Finca Flores Amarillas in Guadalupe, Extremadura, Spain
So we finally made it to Guadalupe, a beautiful medieval town that sits high up on the slopes of the Sierra de Las Villuercas in the province of Cáceres. It's about an hour's drive from our Finca and is one of those places on your doorstep that you keep saying you must visit but never actually do. I still haven't been to the Tower of London, but then I only lived in London for 10 years. Hardly enough time to have a cup of tea, really.
It was a gorgeous Saturday in mid-October, perfect for walking through the beautiful countryside and then sitting down to a hearty meal.
We arrived in Guadalupe close to lunch time so we did it the other way round, a delicious meal and then a stroll out of the village and down to the viaduct. The main square was choc-a-bloc with terraces full of people enjoying a caña (small beer), or a glass of wine and something to nibble.
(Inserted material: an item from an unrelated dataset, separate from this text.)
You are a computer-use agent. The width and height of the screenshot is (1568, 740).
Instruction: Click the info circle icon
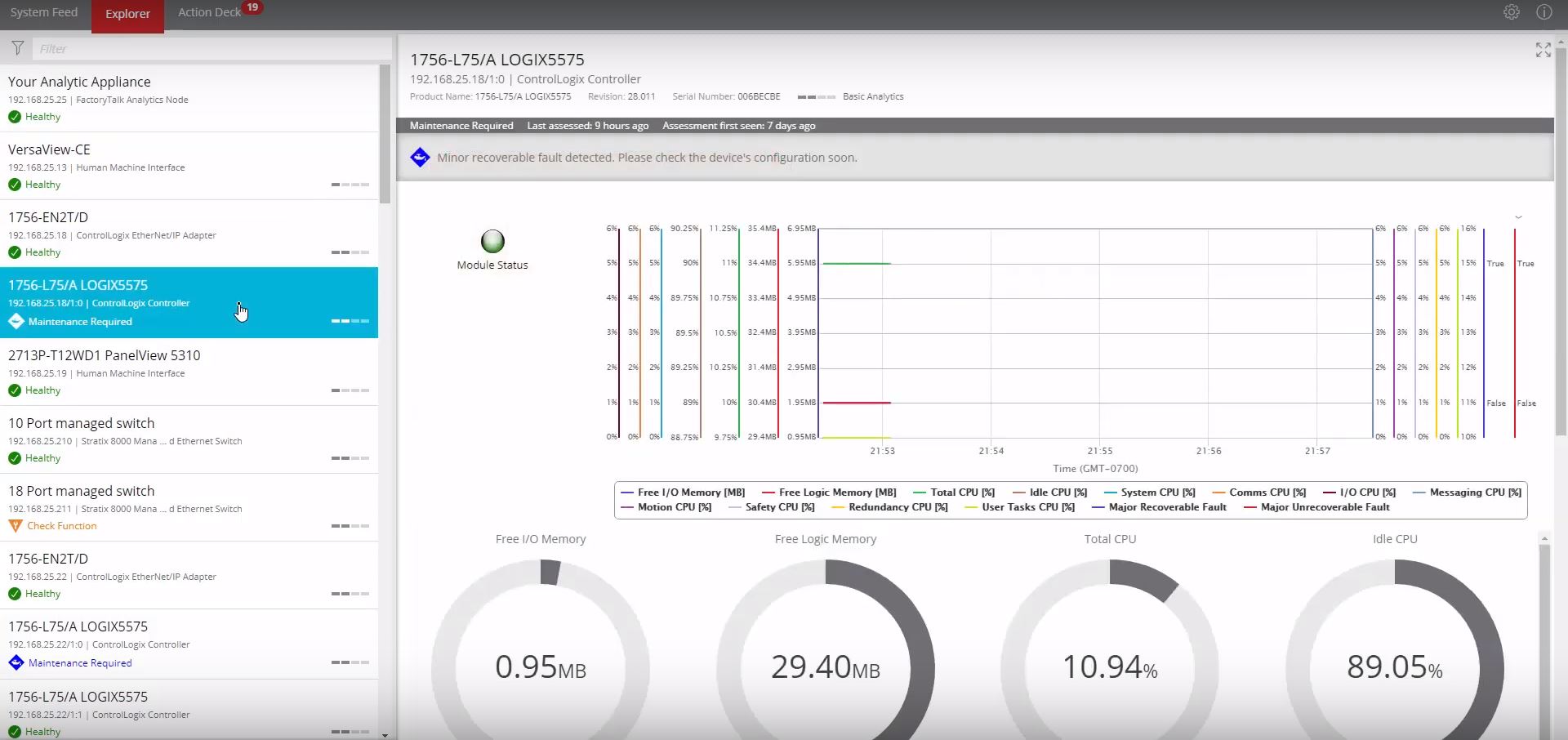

But we weren't here just for the food. We had our culture hats on. Despite its small size (with a population of just over 2,000), Guadalupe is one of the most important towns in Spain because of its religious significance, thanks mainly to the Royal Monastery of Santa María, a Unesco World Heritage Site.
It is indeed a magnificent edifice, and the guided tour of the interior is a must. It's like walking through a thousand years of Spanish history, with Kings, monks and saints all coming together under one roof. It attracts thousands of visitors every year, many of them pilgrims and there are several walking routes leading up to the town. But there's more.
The main church of Guadalupe, nestled into the monastery, contains the statue of the Virgin of Guadalupe (one of only three black virgins in Spain), who is not only the patron saint of Extremadura, but also the kingdom of Spain itself (plus Mexico and The Philippines).
There's a legend about the virgin, of course, and it's actually quite a good one. The story goes that around the beginning of the 14th century the Virgin appeared to a shepherd called Gil Cordero down by the Guadalupe River while he was looking for a lost cow. The cow was already dead, and as he was about to skin it, the animal rises up and the Virgin suddenly appears. She tells Gil to dig up the spot where the cow had lain and to build a little shrine there to protect her effigy that he’ll find buried in the ground. The statute was thus uncovered.
Documents would 'prove' it had been sculptured by the apostle Luke and buried on this spot by the clergy from Seville in the 1st century AD, therefore preventing the Moors getting their hands on it. The simple chapel would over the centuries develop into one of the most impressive monuments in the country.
A little footnote: the famous catholic monarchs, Isabel and Fernando, clearly loved this place (16 documented visits) and it was here that they signed the documents which authorised the first voyage of Mr. Columbus to the New World. In fact, many of those charming young men who made the trip (and subsequent ones) were natives of Extremadura, and naturally they took the legend of the Virgin with them, alongside the names of their hometowns.
The walk down to the viaduct is short and definitely worth it. You get some spectacular views of the surrounding mountains and hills. It's worth noting that Guadalupe is located in the Villuercas-Ibores-Jara Geopark, and offers great opportunities for walkers, hikers and birdwatchers.
The viaduct was completed in 1959 and is typical of the big infrastructure projects that Franco was so keen on (dams were a particular favourite) in his attempt to drag Spain into the 20th centruy. Lots of concrete basically. Total height: 58 metres, but it seems much higher when you're looking down from its highest point. The plan was to link up the nearby villages with bigger towns further afield, but the project was never finished.
Curiously the route became known as the Vía del Hambre (Hunger Railway), which gives a sense of the harshness of life in the many rural parts of Spain in the 50s and 60s and even the 70s. Walking across the viaduct with young children and dogs however, is not advisable, unless you have both on a leash. The walls on each side are easy for kids to climb on to and there are dog size holes all the way along. It's a bit like flying. You know nothing bad is going to happen, but still...it was a relief to reach the other side.
A sharp right turn onto a track heading down seemed a good choice, but the track soon ended at a private property. We retraced out steps a bit and saw a small path which seemed to offer a way down through the rough vegetation. With some trepidation, we took it. It turned out to be a lovely little walk all the way down to the valley floor, always with the viaduct as a looming backdrop. Cameras out.
We kept going and found ourselves crossing the road that runs along the valley and under the viaduct, and then winding our way back up to Guadalupe.
Then on through the narrow, picturesque streets and small plazas (click, click, click), and back to the main square just in time for the 5pm guided tour of the monastery, into the church to see the Virgin and then back to the car. Phew. That's Guadalupe done. But we'll be back.